Transcribe exactly the entries from the "Task: Open the ETAP Tutorials link" line to the end, both included, minus pictures.
***
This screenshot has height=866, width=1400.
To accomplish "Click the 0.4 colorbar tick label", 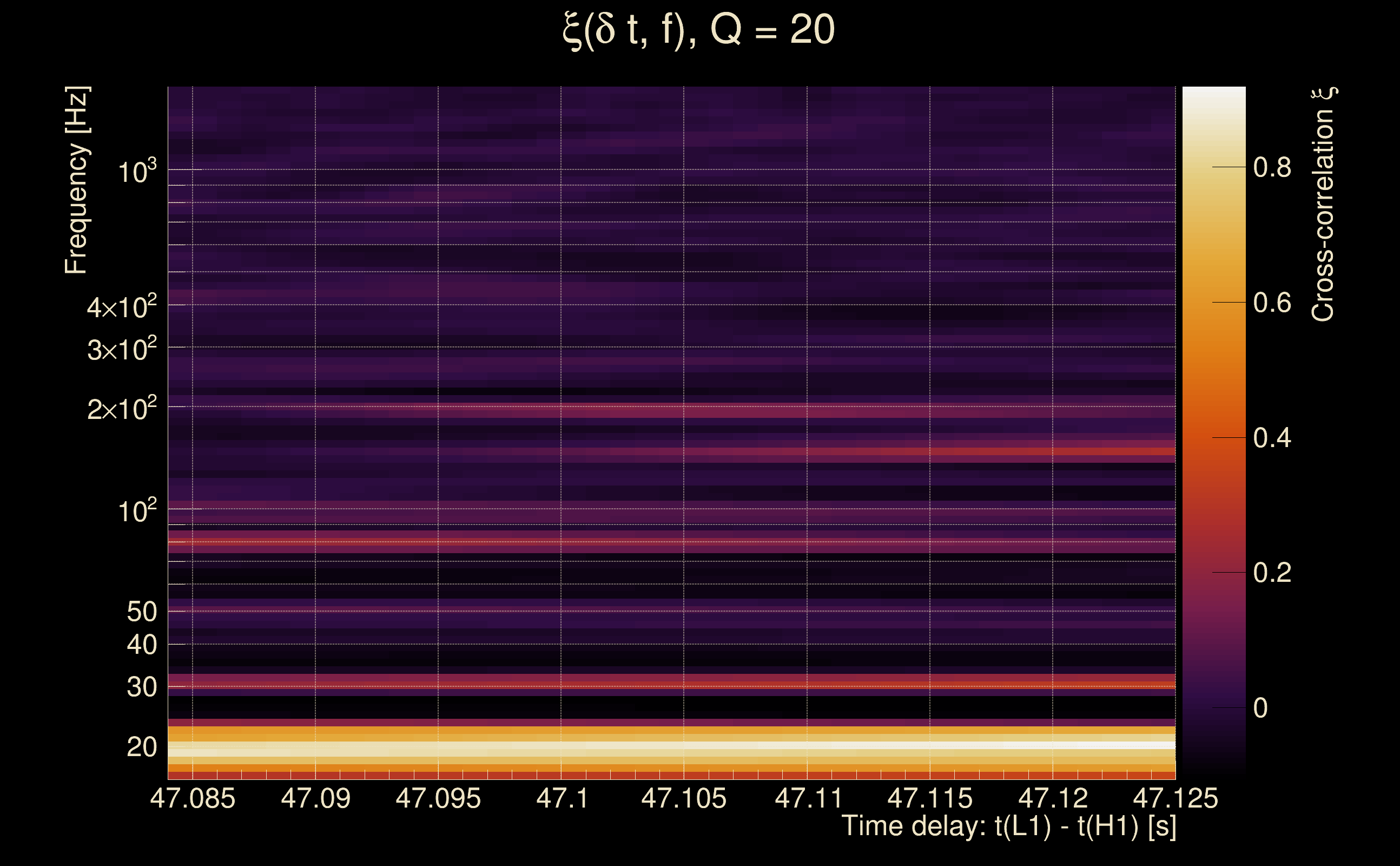I will tap(1272, 437).
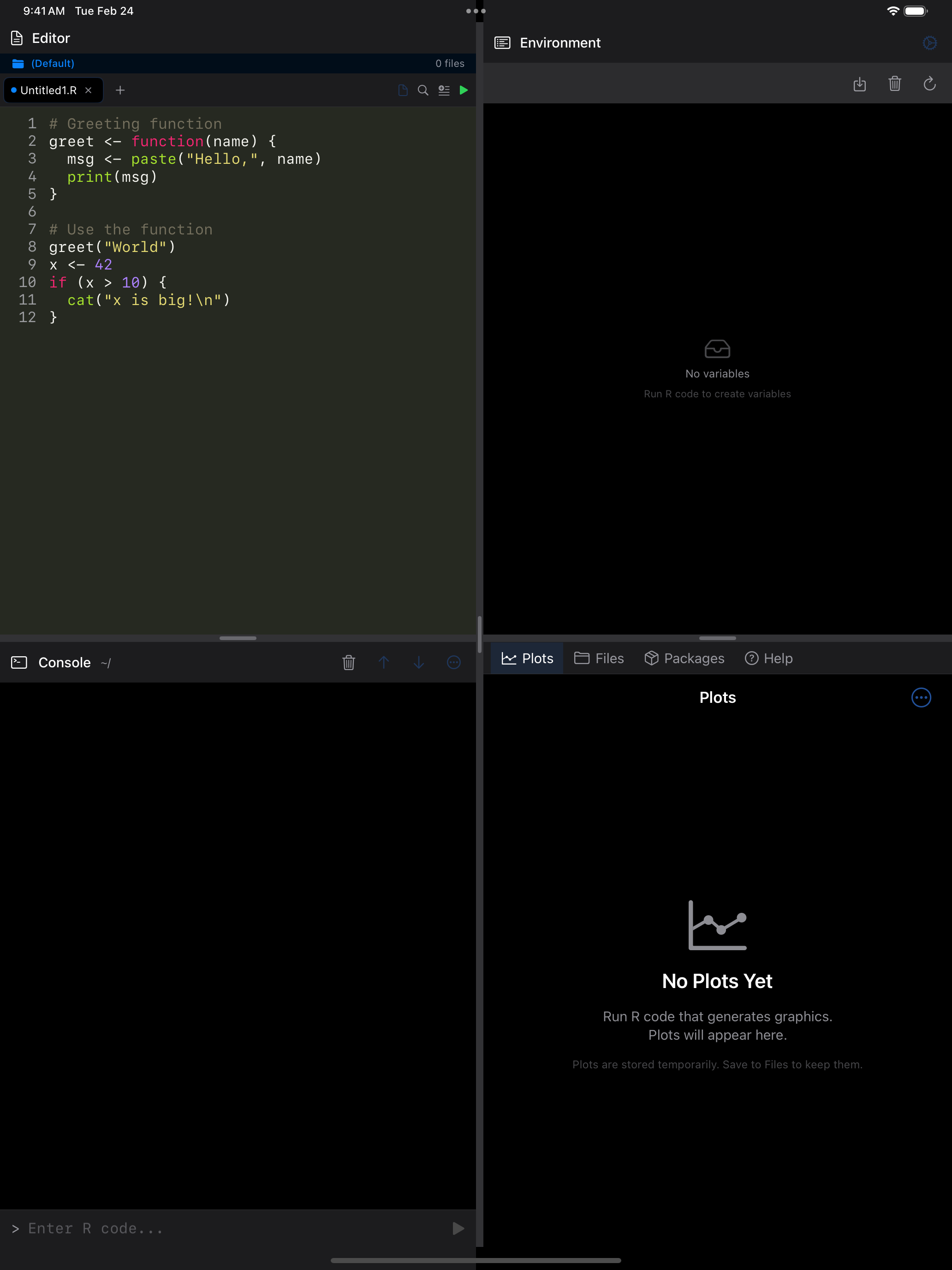Delete all variables with the Environment trash icon

[x=895, y=84]
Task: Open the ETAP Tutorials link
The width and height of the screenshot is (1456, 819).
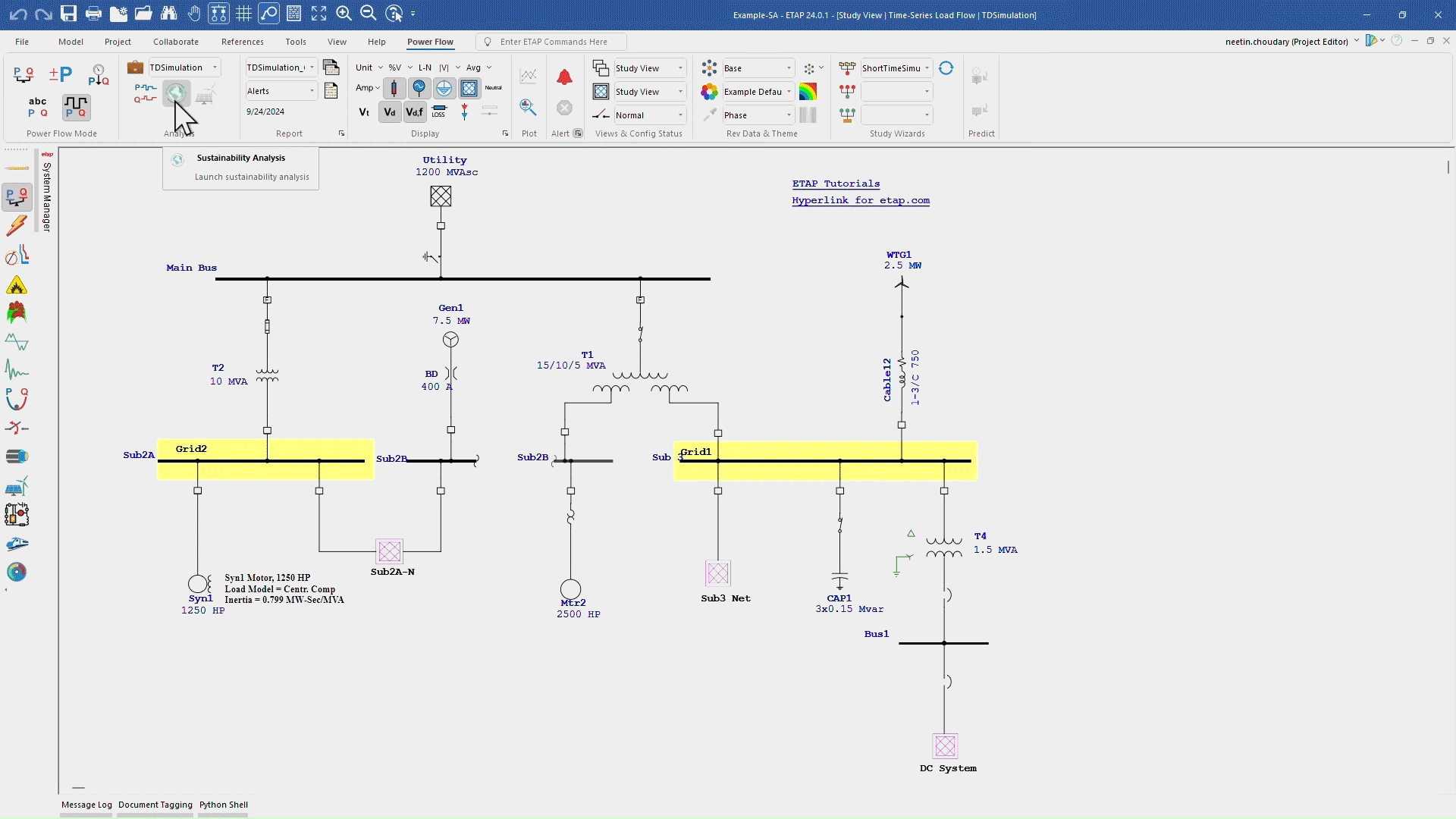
***
Solution to the problem
Task: Open the ETAP Tutorials link
The width and height of the screenshot is (1456, 819).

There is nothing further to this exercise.